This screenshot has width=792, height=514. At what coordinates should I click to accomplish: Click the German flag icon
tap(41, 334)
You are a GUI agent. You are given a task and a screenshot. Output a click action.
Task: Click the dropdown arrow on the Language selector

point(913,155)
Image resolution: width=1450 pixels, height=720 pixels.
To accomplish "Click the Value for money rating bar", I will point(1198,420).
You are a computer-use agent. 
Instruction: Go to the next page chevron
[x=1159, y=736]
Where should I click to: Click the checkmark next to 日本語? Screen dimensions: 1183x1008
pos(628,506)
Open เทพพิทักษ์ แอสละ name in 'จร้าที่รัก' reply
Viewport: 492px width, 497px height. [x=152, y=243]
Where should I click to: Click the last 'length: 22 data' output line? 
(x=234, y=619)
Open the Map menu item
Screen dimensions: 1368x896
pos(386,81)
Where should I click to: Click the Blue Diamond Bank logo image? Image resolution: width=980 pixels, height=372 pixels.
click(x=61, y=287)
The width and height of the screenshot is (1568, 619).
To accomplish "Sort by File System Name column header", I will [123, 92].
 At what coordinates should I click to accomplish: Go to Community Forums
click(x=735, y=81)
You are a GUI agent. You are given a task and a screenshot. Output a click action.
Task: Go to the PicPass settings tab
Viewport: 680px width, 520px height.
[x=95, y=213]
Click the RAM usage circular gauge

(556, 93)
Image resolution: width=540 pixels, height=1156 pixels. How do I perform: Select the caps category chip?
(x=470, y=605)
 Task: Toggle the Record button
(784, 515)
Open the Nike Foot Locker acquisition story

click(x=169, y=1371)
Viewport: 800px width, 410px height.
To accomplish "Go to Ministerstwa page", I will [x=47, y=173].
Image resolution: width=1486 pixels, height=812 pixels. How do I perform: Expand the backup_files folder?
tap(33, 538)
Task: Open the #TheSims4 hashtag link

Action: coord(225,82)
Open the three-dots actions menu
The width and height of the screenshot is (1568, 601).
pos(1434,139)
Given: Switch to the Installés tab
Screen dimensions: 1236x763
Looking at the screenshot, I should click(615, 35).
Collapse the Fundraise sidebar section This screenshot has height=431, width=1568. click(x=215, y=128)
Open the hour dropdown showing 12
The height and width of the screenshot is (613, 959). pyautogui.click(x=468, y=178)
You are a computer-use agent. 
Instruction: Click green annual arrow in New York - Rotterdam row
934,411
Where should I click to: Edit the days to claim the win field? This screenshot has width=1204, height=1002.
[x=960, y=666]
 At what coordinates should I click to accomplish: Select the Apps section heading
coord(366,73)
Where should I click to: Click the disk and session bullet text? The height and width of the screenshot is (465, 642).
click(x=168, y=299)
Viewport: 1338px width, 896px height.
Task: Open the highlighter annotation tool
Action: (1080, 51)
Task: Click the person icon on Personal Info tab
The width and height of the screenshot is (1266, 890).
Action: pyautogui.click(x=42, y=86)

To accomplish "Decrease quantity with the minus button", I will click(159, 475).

What you will do. Would you write out each entry precisely as it is given?

Answer to the exercise.
This screenshot has width=792, height=514. At what coordinates should I click to accomplish: Click the German flag icon
tap(41, 334)
You are a GUI agent. You are given a task and a screenshot. Output a click action.
Task: Click the dropdown arrow on the Language selector

point(913,155)
Image resolution: width=1450 pixels, height=720 pixels.
To accomplish "Click the Value for money rating bar", I will point(1198,420).
You are a computer-use agent. 
Instruction: Go to the next page chevron
[x=1159, y=736]
Where should I click to: Click the checkmark next to 日本語? Screen dimensions: 1183x1008
pos(628,506)
Open เทพพิทักษ์ แอสละ name in 'จร้าที่รัก' reply
Viewport: 492px width, 497px height. [x=152, y=243]
Where should I click to: Click the last 'length: 22 data' output line? 
(x=234, y=619)
Open the Map menu item
Screen dimensions: 1368x896
pos(386,81)
Where should I click to: Click the Blue Diamond Bank logo image? Image resolution: width=980 pixels, height=372 pixels.
click(x=61, y=287)
The width and height of the screenshot is (1568, 619).
To accomplish "Sort by File System Name column header", I will [123, 92].
 At what coordinates should I click to accomplish: Go to Community Forums
click(x=735, y=81)
You are a GUI agent. You are given a task and a screenshot. Output a click action.
Task: Go to the PicPass settings tab
Viewport: 680px width, 520px height.
[x=95, y=213]
Click the RAM usage circular gauge

(556, 93)
Image resolution: width=540 pixels, height=1156 pixels. How do I perform: Select the caps category chip?
(x=470, y=605)
 Task: Toggle the Record button
(784, 515)
Open the Nike Foot Locker acquisition story

click(x=169, y=1371)
Viewport: 800px width, 410px height.
To accomplish "Go to Ministerstwa page", I will [x=47, y=173].
Image resolution: width=1486 pixels, height=812 pixels. How do I perform: Expand the backup_files folder?
tap(33, 538)
Task: Open the #TheSims4 hashtag link

Action: coord(225,82)
Open the three-dots actions menu
The width and height of the screenshot is (1568, 601).
pos(1434,139)
Given: Switch to the Installés tab
Screen dimensions: 1236x763
Looking at the screenshot, I should click(615, 35).
Collapse the Fundraise sidebar section This screenshot has height=431, width=1568. click(x=215, y=128)
Open the hour dropdown showing 12
The height and width of the screenshot is (613, 959). pyautogui.click(x=468, y=178)
You are a computer-use agent. 
Instruction: Click green annual arrow in New York - Rotterdam row
934,411
Where should I click to: Edit the days to claim the win field? This screenshot has width=1204, height=1002.
[x=960, y=666]
 At what coordinates should I click to accomplish: Select the Apps section heading
coord(366,73)
Where should I click to: Click the disk and session bullet text? The height and width of the screenshot is (465, 642).
click(x=168, y=299)
Viewport: 1338px width, 896px height.
Task: Open the highlighter annotation tool
Action: (1080, 51)
Task: Click the person icon on Personal Info tab
The width and height of the screenshot is (1266, 890).
Action: pyautogui.click(x=42, y=86)

To accomplish "Decrease quantity with the minus button", I will click(159, 475).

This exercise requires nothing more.